What you need to do: Your task is to return exactly the lines that run from the one containing "How do I perform: Click the Name" through the end of the listing below, without any pictures.
——————————
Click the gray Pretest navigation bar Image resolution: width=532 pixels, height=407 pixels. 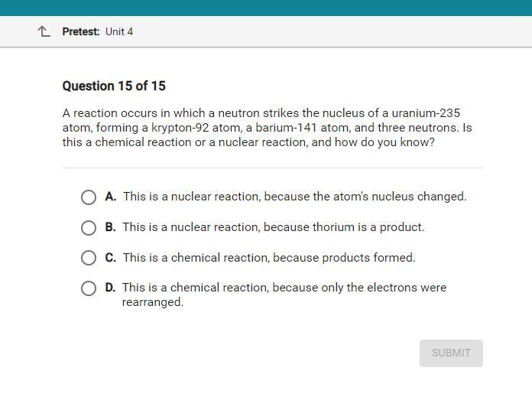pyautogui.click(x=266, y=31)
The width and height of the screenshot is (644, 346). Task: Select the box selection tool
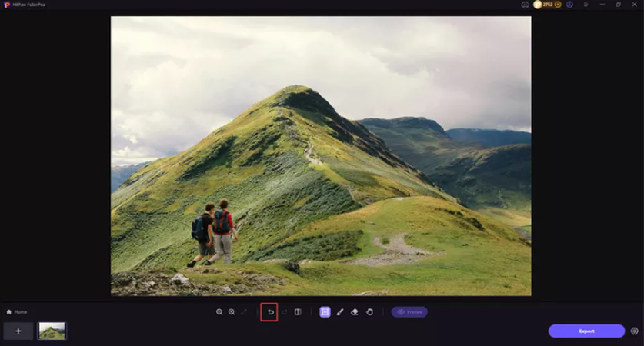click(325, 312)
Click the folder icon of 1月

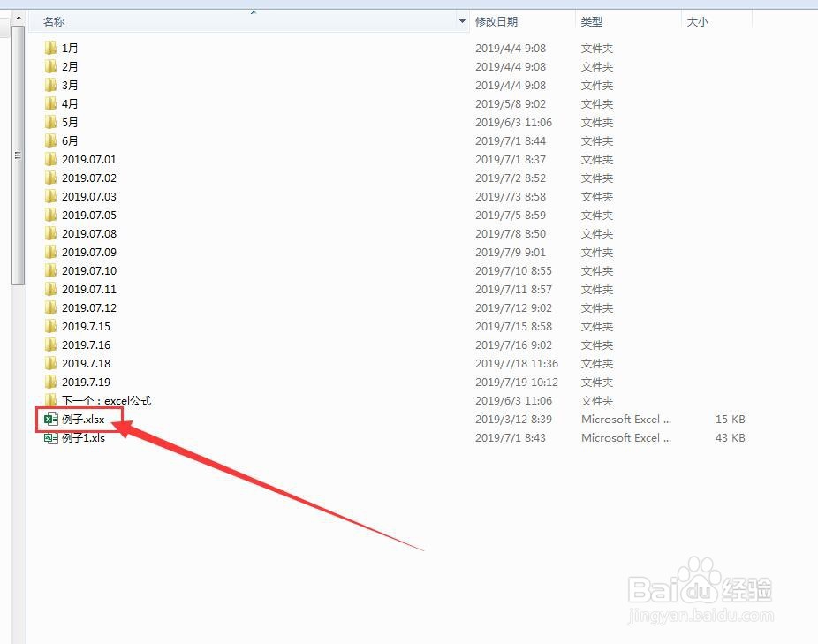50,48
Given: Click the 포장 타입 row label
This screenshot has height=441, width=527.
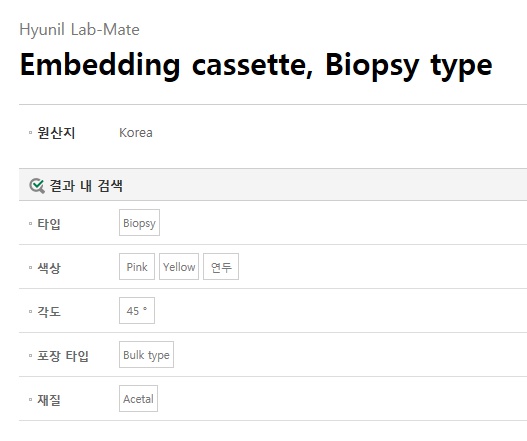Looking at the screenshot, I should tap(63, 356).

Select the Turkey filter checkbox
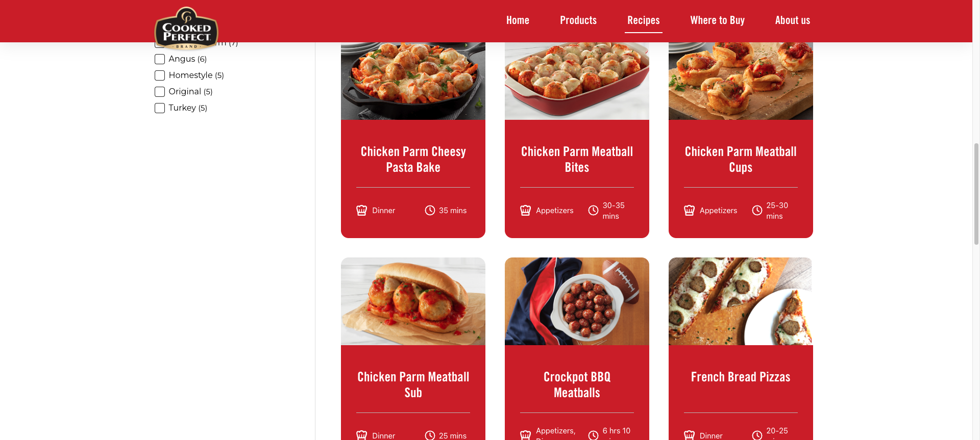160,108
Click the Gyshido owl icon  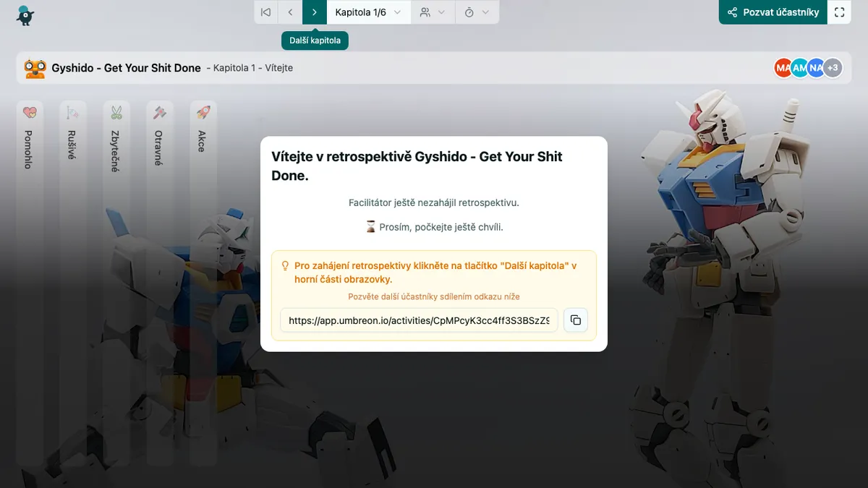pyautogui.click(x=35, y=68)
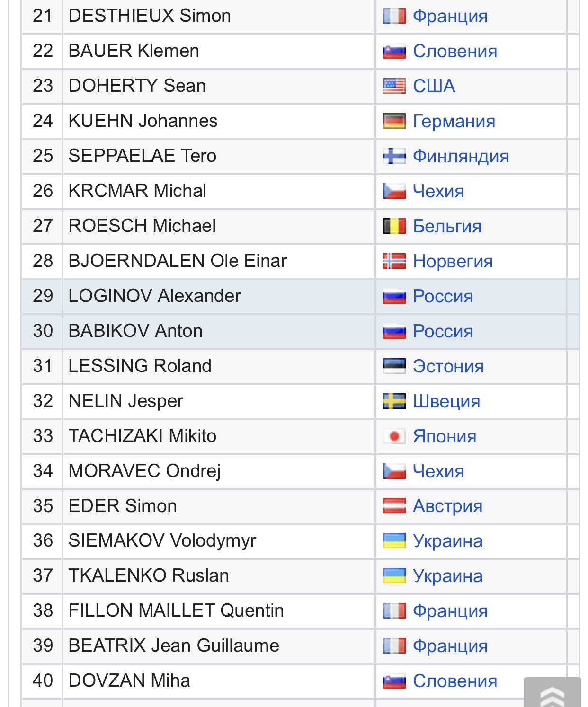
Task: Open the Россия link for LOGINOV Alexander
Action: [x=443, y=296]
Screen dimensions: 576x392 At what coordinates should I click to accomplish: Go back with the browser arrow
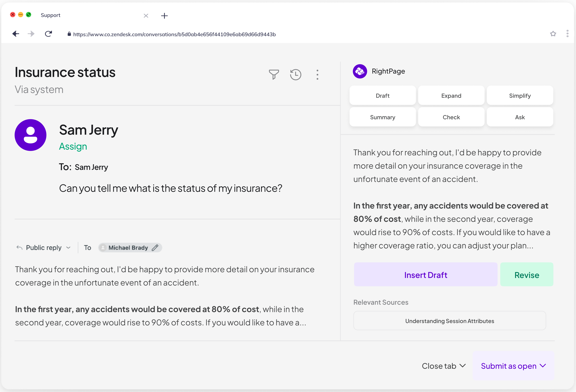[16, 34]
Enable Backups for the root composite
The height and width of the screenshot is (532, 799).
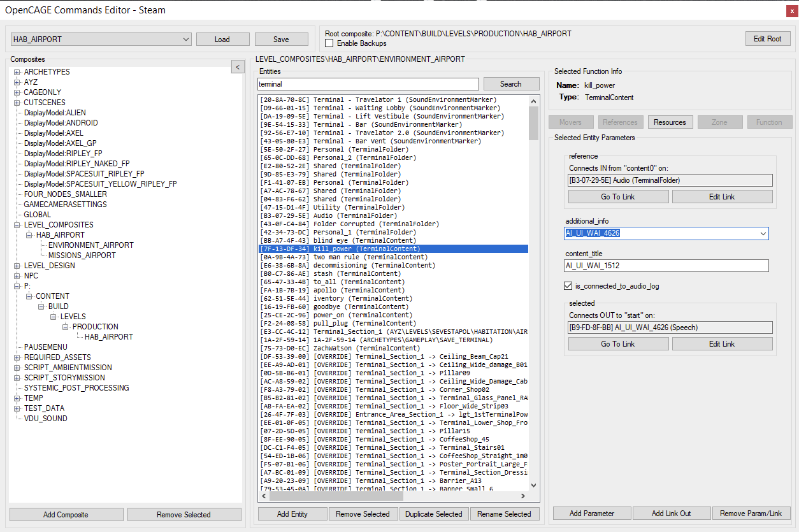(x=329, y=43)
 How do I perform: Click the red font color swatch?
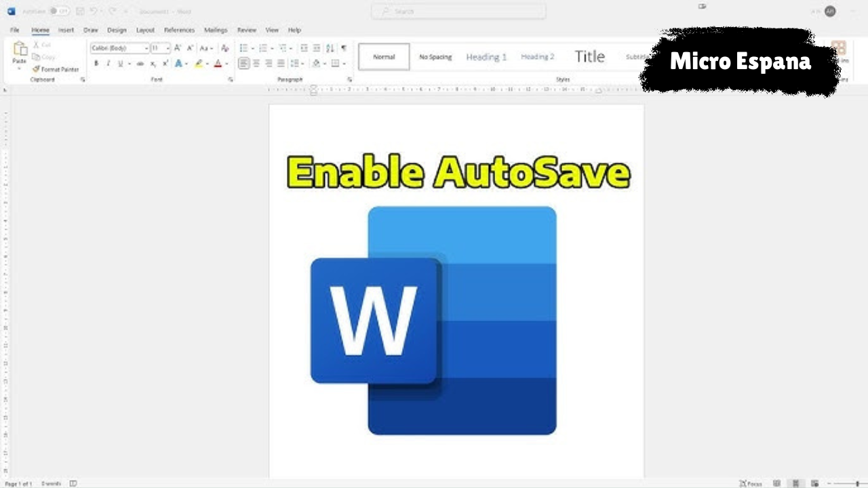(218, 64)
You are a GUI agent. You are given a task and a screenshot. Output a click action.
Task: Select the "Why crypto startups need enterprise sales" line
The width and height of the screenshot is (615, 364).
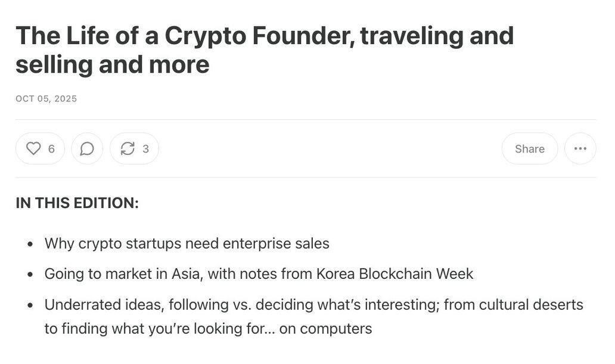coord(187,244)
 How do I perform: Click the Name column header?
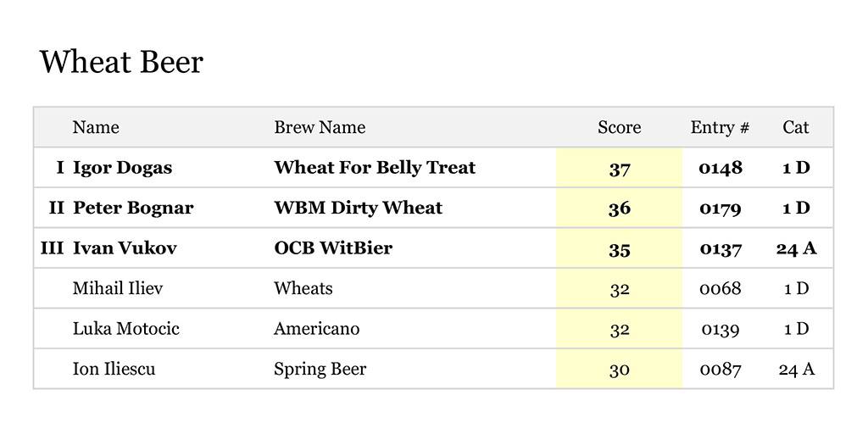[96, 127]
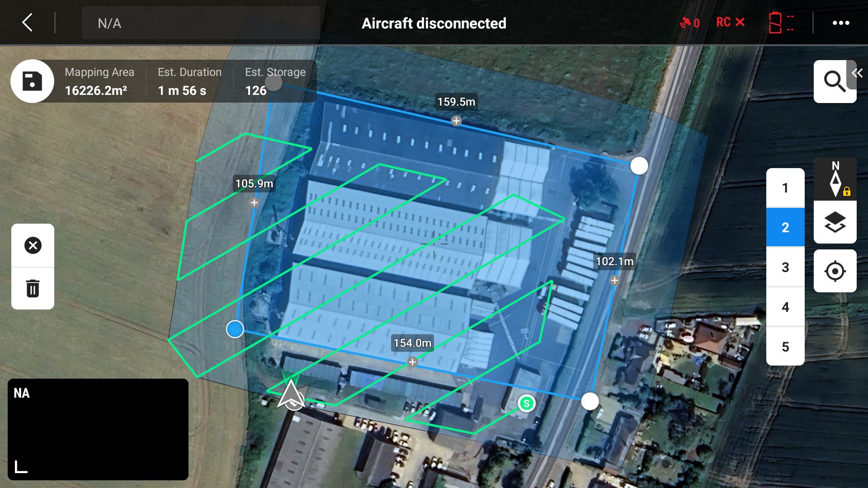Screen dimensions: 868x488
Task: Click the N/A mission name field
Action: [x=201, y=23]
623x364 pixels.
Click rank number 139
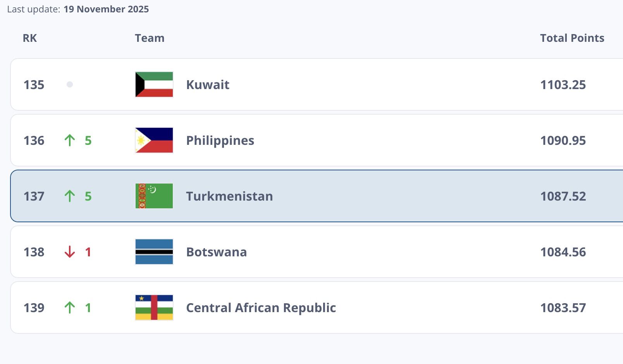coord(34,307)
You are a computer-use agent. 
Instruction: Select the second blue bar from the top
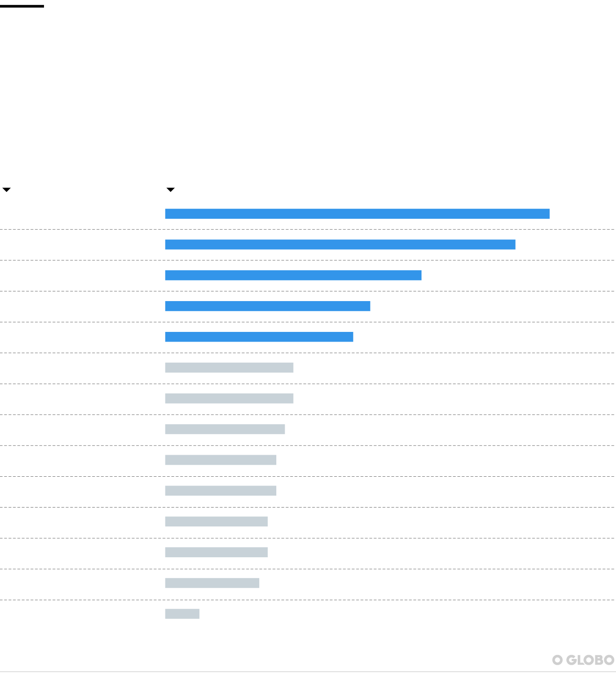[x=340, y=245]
——————————
Answer area:
 How do I perform: Click the Name column header?
[96, 127]
Screen dimensions: 868x488
Task: Click the N/A mission name field
Action: [x=201, y=23]
623x364 pixels.
Click rank number 139
coord(34,307)
You are a computer-use agent. 
Instruction: Select the second blue bar from the top
[x=340, y=245]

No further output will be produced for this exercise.